The synaptonemal complex limits meiotic crossover and imposes crossover interference
Meiosis, the cell division at the center of sexual reproduction in animals, plants or fungi promotes genetic diversity by shuffling parental chromosomes. The exchange points between chromosomes are called crossovers. This is a source of diversity between sibling; you differ (genetically) from your brothers and sisters because of meiosis. As observed more than a century ago by the first geneticists, crossovers inhibit the formation of another crossover nearby on the same chromosome, limiting the number of exchanges between chromosomes. This phenomenon is called crossover interference, and its mechanism remains mysterious more than one century later. Another intriguing observation is the marked difference in male and female crossover rates observed in many species, including humans and the plant model used in this study, Arabidopsis thaliana.

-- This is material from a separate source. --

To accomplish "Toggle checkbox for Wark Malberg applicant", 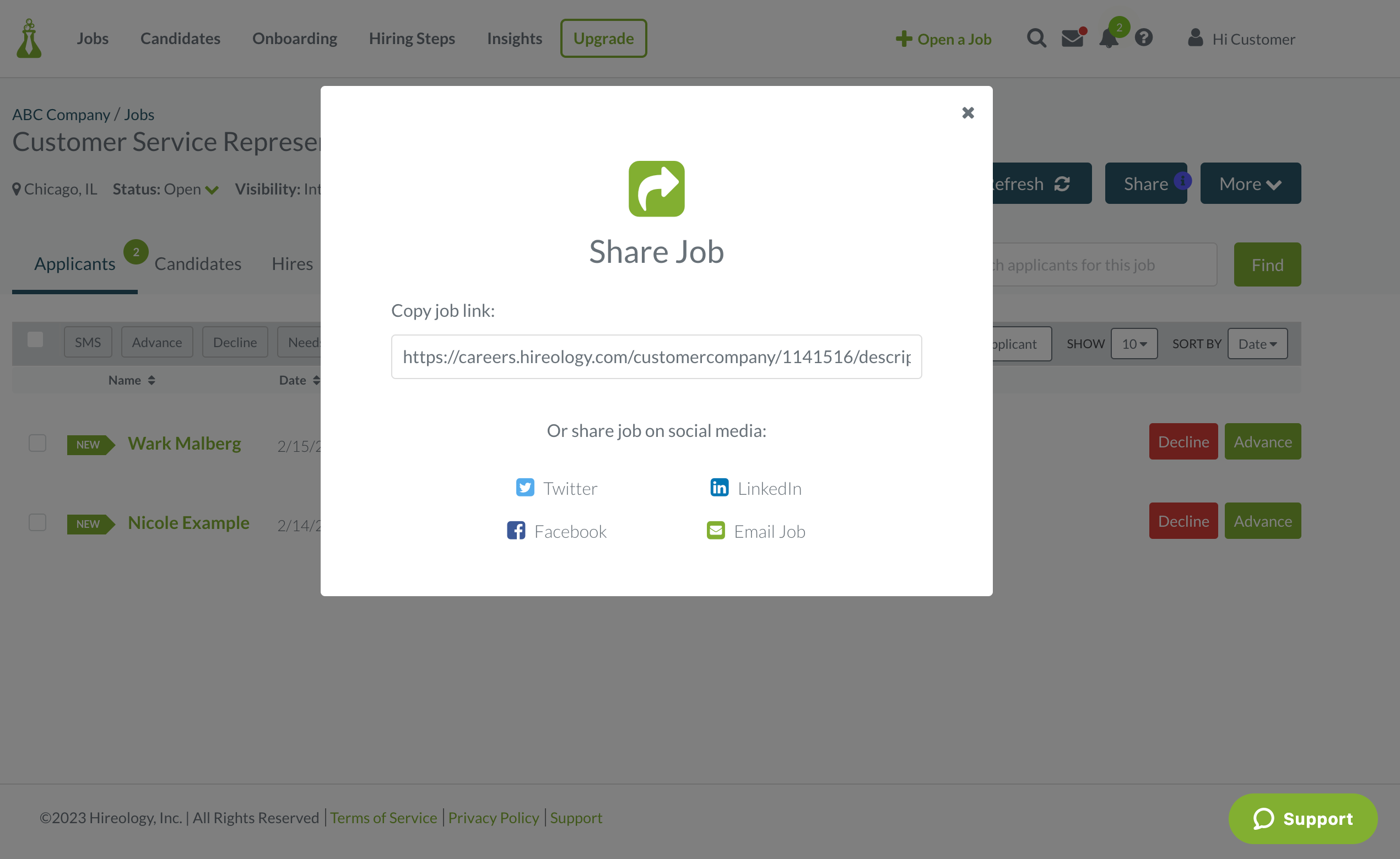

A team in the department of Chromosome Biology at MPIPZ, using a combination of genome editing, super-resolution microscopy and genomics in collaboration with INRAE of Versailles France, explored the function of the synaptonemal complex, a structure that zips homologous chromosomes together during meiosis They show that the synaptonemal complex is dispensable for crossover formation but is essential for crossover interference. They propose that the interference signal, that inhibits crossover formation nearby a first crossover, propagates along this specific structure. Further, in absence of the synaptonemal complex, crossover frequencies become identical in both sexes showing that variation of interference imposed by the synaptonemal complex is at the origin of the difference in crossover rates between males and females. This study represents a major progress in our understanding of one of the oldest mysteries of genetics.